We use GnuPG as part of the infrastructure to certify authenticity of development history in Git in various places:
  • Signed tags created by git tag -s is to say "This tag was created by me, the holder of the private GnuPG key that signed this object". Because the object name of any Git object is computed as a cryptographic hash over what the object records, and because a signed tag object records the object name of a tagged object (typically a commit) and the human readable name (typically a release number or name) the tagger wants to give the tagged object, an attacker cannot forge a phony tag that points at a different commit signed with the private key the attacker does not have. You are saying "You can verify that it is true that I wanted to make that commit release X" safely because of this. Also, because the commit object records all the objects and their location in a project tree, and the parent commit objects, such a signed tag also ensures that all the development history behind such a tagged commit cannot be tampered with.
  • When you merge a signed tag (either done by git merge or git pull), the content of the tag with its GnuPG signature is copied to the resulting commit object. This lets you ensure that the history behind the side branch that was merged to the history cannot be tampered with and the signature certifies that it came from the signer (typically a subsystem lieutenant).
  • Signed commits created by git commit -S is a way to say "This commit was created by me", and ensures that the history behind the commit cannot be tampered with and certifies that the change it introduces came from the signer.
  • Still under development is git push --signed, a way to certify that you wanted to put a particular commit at the tip of a particular branch.
GnuPG is also used as a mechanism to ensure the integrity and authenticity of tarballs that are sent to the kernel.org servers, which is a common distribution point for open source projects like the Linux kernel and Git itself. A maintainer prepares a tarball and a detached signature, uploads them, and the receiving end will verify that the signature is good.

It is a common practice to specify the expiration date when creating a signing key. For example, the key I have been using to sign Git release tags was originally set up to expire in 3 years since the key was created. But the thing is, a project may outlive that expiry date. An interesting question is what happens to the existing tags when the key expires.

Unluckily, the right thing happens. If the holder of the key does not do anything, the key becomes expired, and the signatures in the signed tags stops validating. Luckily, the validity of a key can be extended by the holder of the key, and once it is done, the signatures made before the key's original expiration date will continue to validate fine.
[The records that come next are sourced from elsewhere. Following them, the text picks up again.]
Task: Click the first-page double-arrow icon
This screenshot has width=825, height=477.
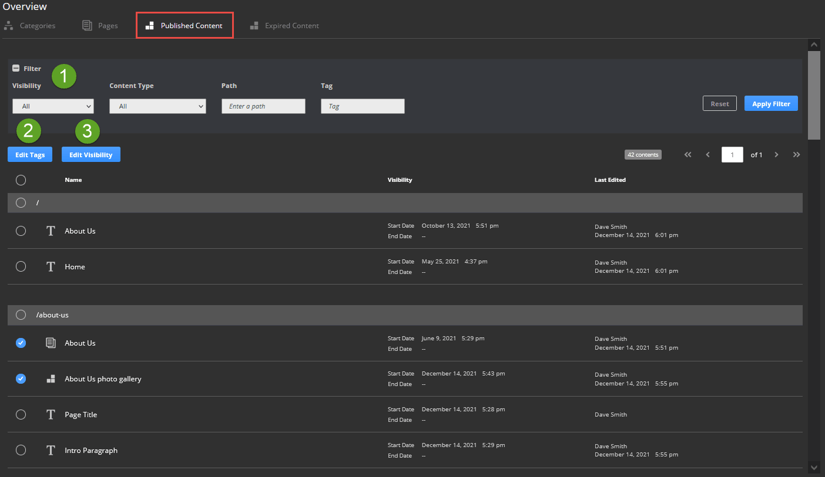Action: pos(688,154)
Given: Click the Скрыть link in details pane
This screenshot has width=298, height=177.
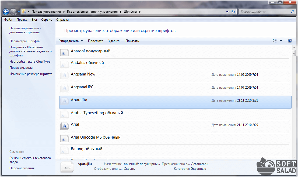Looking at the screenshot, I should [129, 169].

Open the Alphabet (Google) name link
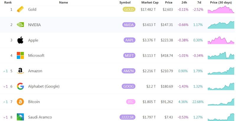tap(44, 87)
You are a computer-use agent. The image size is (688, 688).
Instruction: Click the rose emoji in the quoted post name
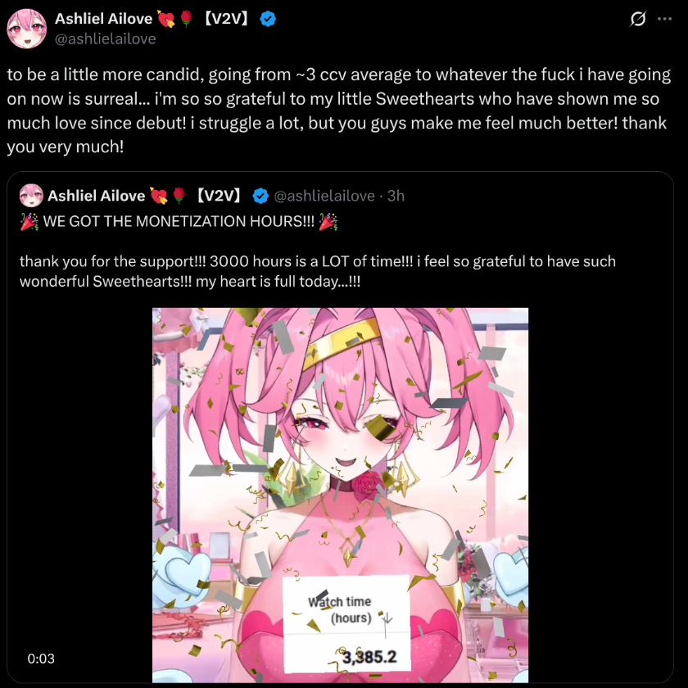[179, 196]
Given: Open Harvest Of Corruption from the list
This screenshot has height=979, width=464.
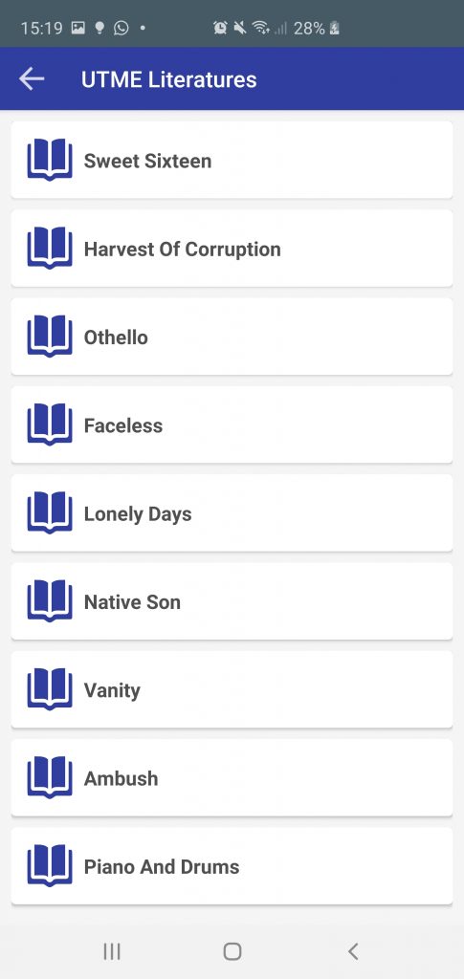Looking at the screenshot, I should coord(232,249).
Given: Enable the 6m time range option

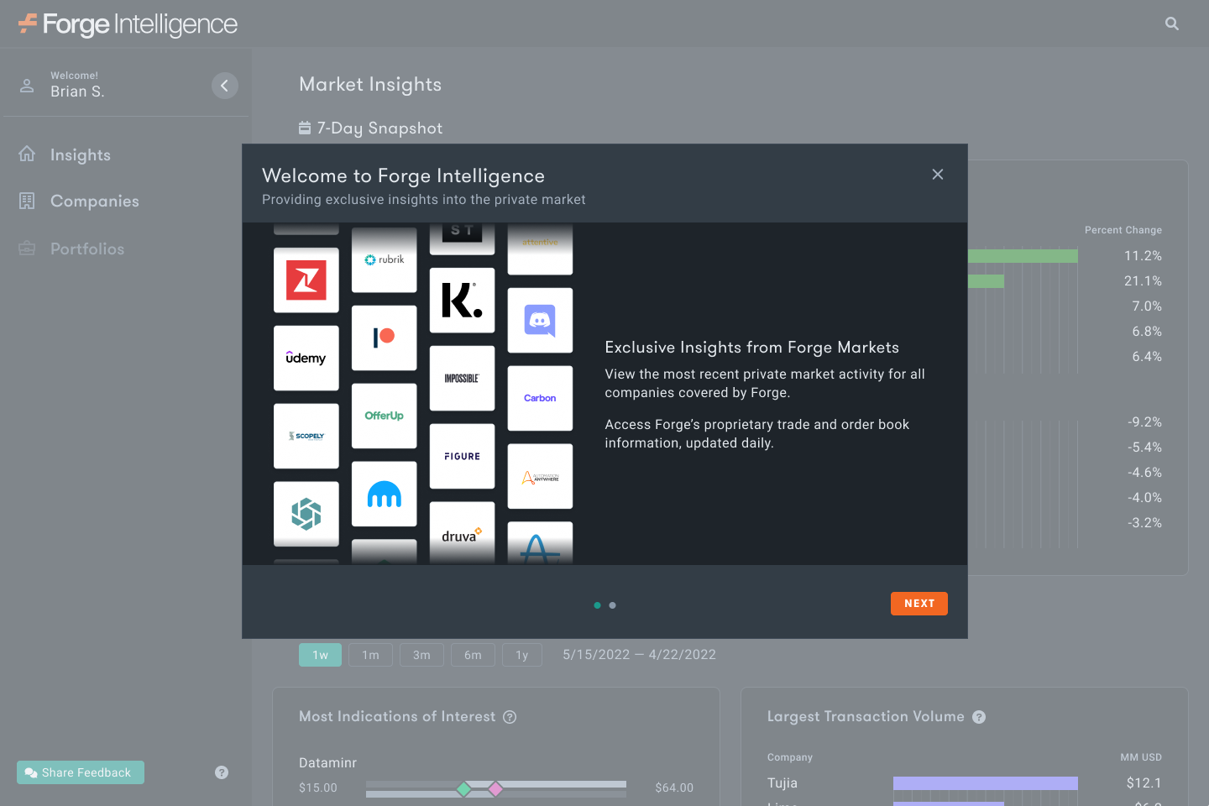Looking at the screenshot, I should (473, 654).

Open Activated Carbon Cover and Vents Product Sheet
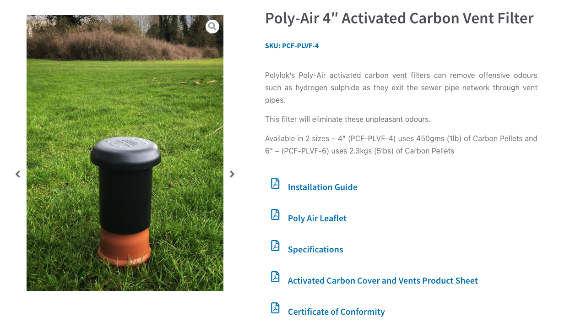(x=382, y=280)
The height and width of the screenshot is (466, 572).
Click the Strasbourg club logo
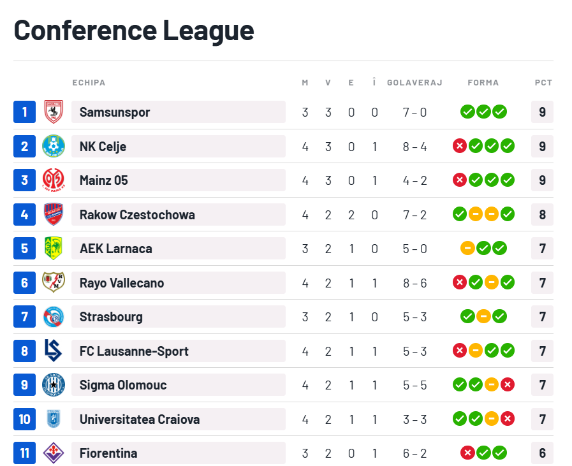click(54, 317)
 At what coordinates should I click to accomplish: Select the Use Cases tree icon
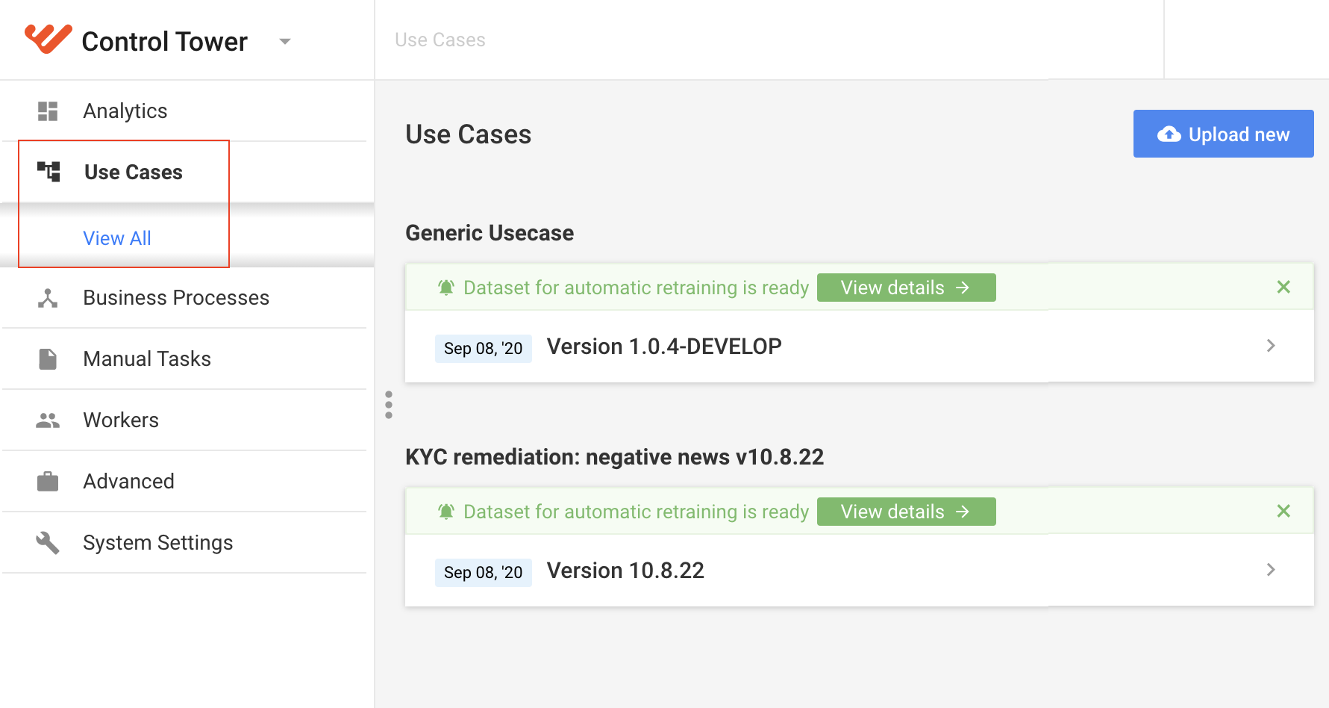click(49, 172)
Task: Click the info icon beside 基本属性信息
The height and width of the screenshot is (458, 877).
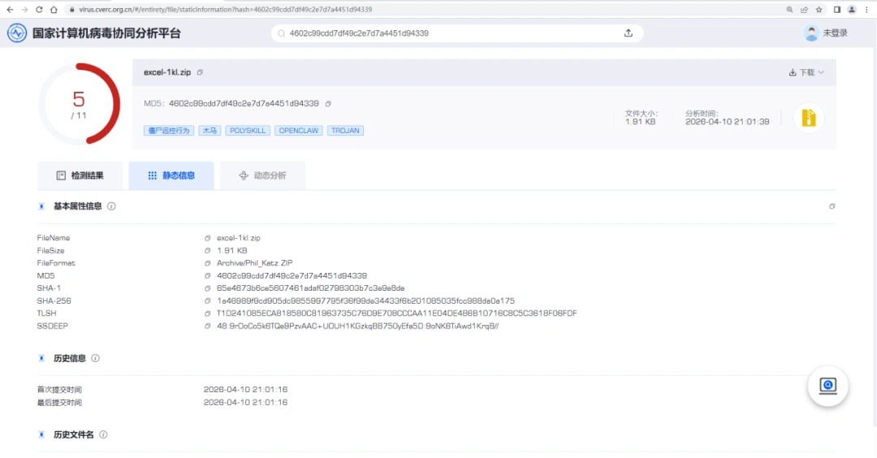Action: (111, 206)
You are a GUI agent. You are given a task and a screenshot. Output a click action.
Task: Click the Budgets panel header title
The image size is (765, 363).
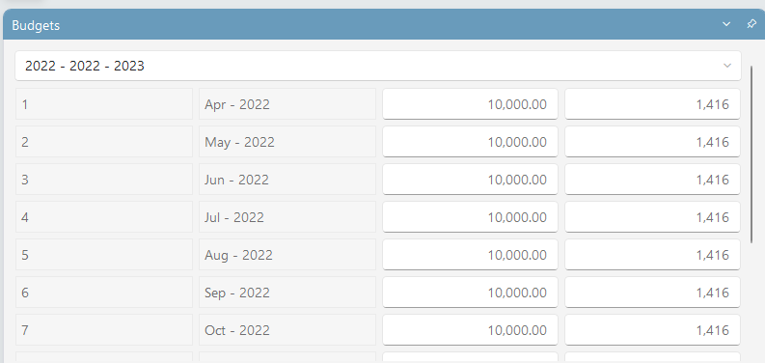(36, 25)

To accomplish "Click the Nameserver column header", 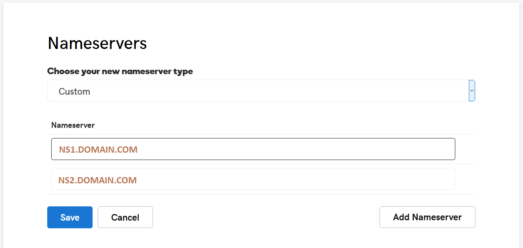I will point(73,125).
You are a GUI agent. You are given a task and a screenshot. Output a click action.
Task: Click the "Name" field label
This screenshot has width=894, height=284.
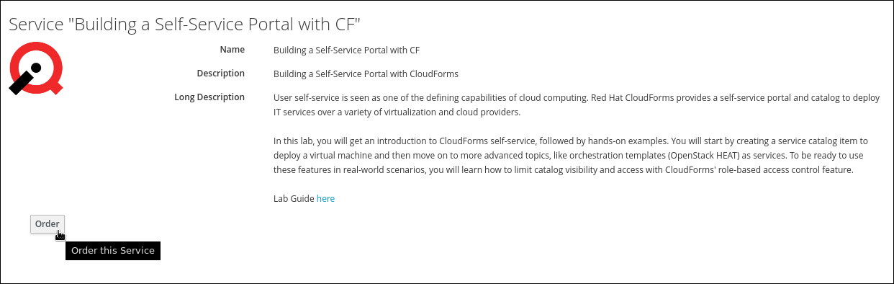coord(232,50)
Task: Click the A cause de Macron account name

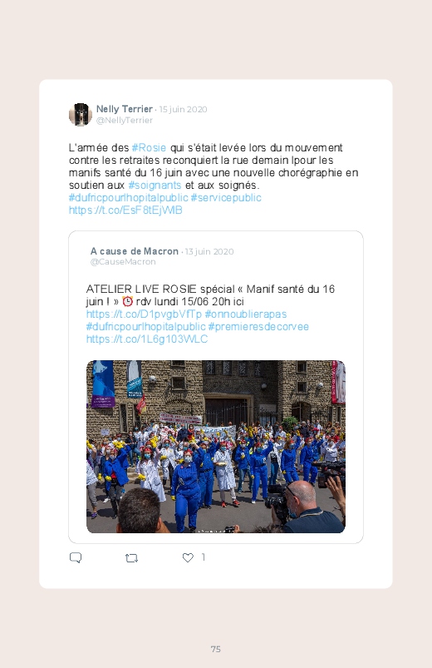Action: pos(134,251)

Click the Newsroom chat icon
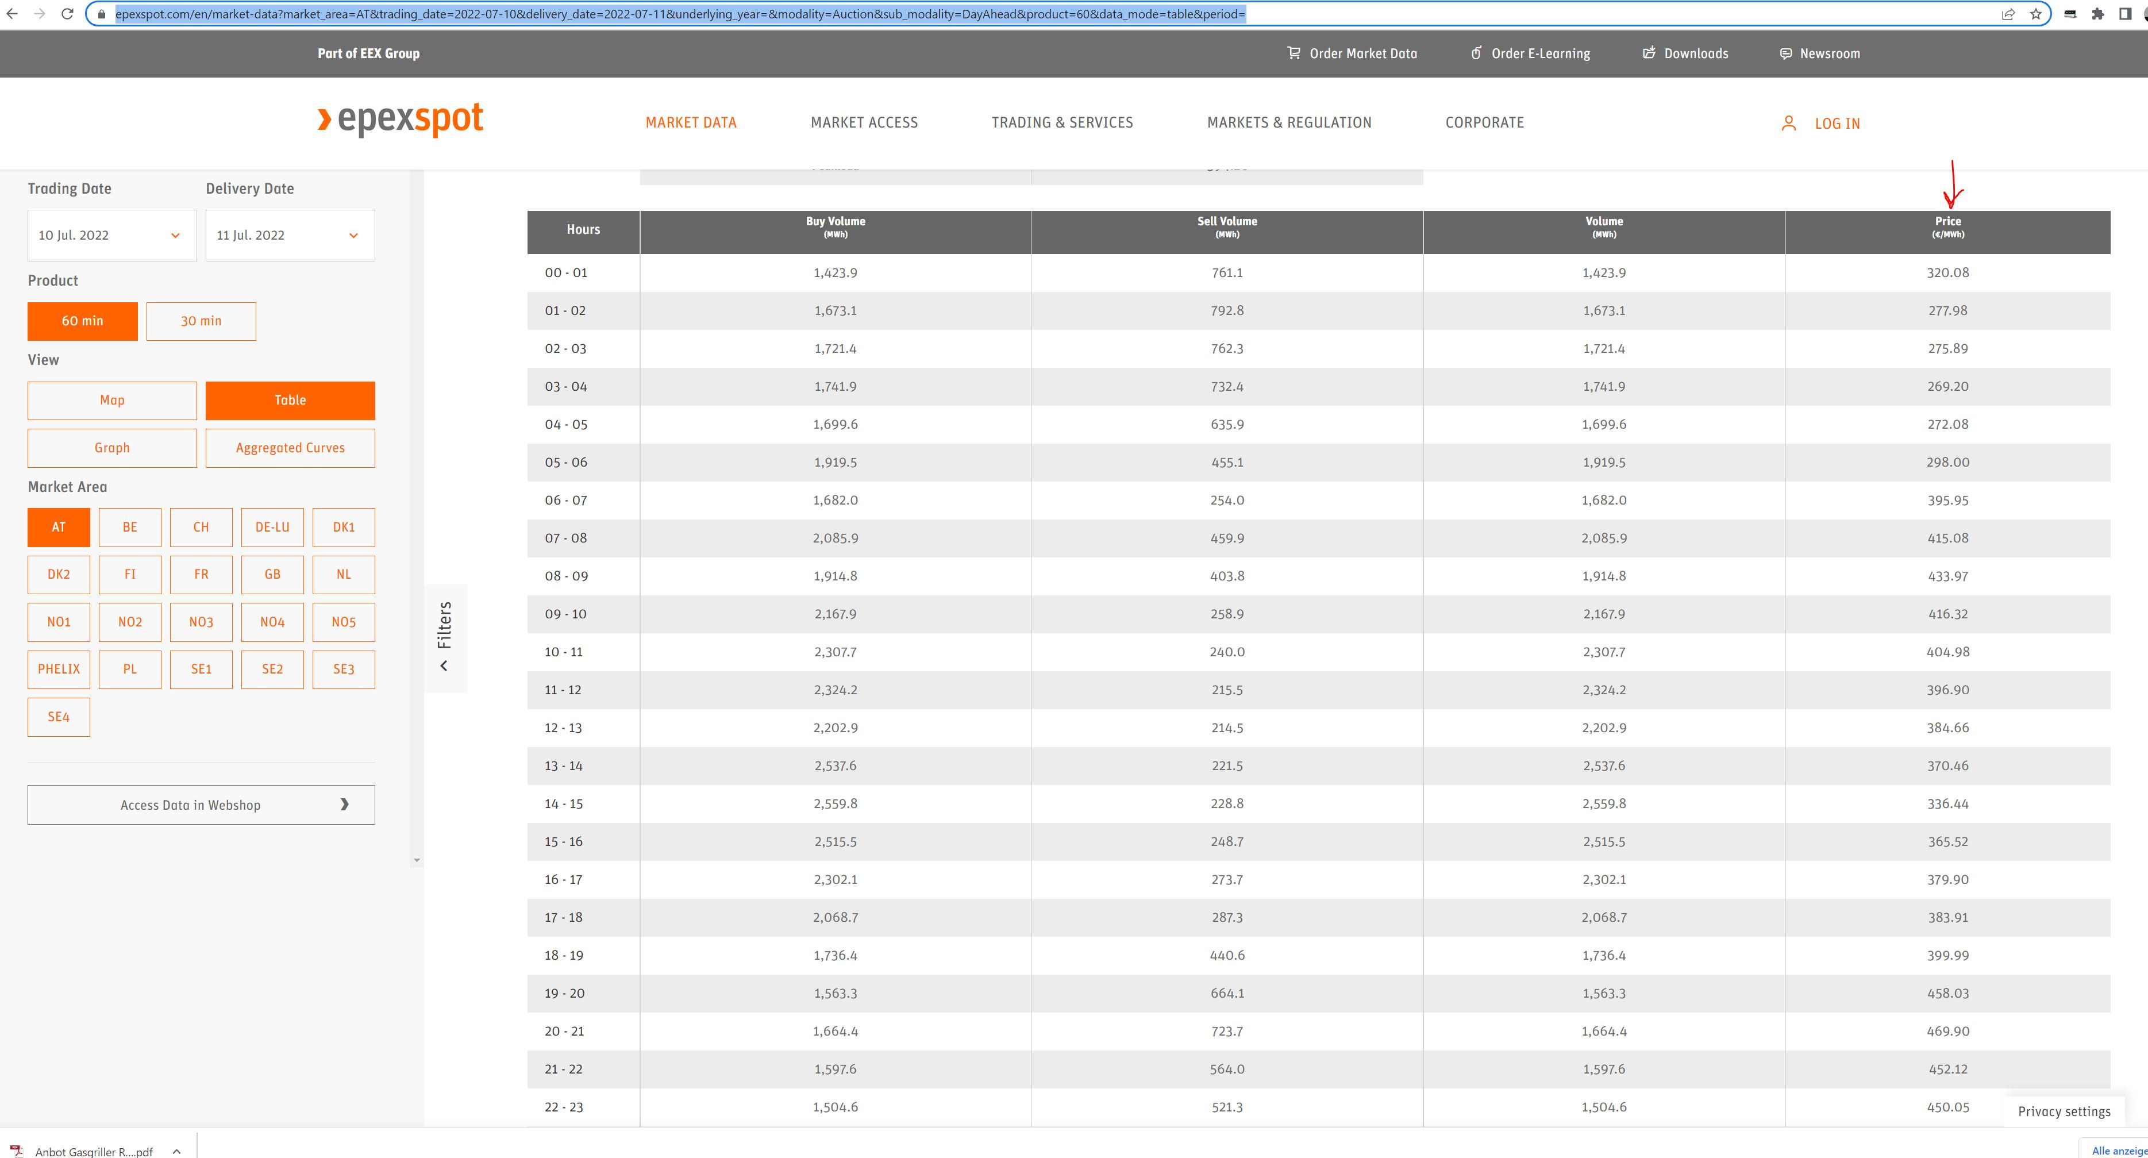pyautogui.click(x=1785, y=53)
At least, that is the theory ;-)

As my key was originally set to expire early next month, I've extended the lifespan of the key 96AFE6CB I have been using a few days ago and uploaded the updated key to pgp keyservers, so existing signed tags (e.g. v2.0.0) should continue to be valid.

A few tips:
  • Although this page is a specific instruction to Debian contributors, it was very helpful when I had to figure out how to futz with GnuPG subkeys. It does not talk about how to update the expiration date for a subkey, though (you use "gpg --edit-key" and then use "expire" command).
  • In order to force a specific subkey to be used when signing for Git, you would need to use the ! suffix to the GnuPG key-id, e.g. in my ~/.gitconfig file:
      [user] signingkey = 96AFE6CB!
    Without the ! suffix, GnuPG tries to use the newest subkey you have associated with the same primary key, which may not be the subkey you would want to use.
I signed a new v2.1.2 maintenance release with the same key today. Hopefully it will validate OK for you (otherwise, you may have to fetch the public key from the keyserver).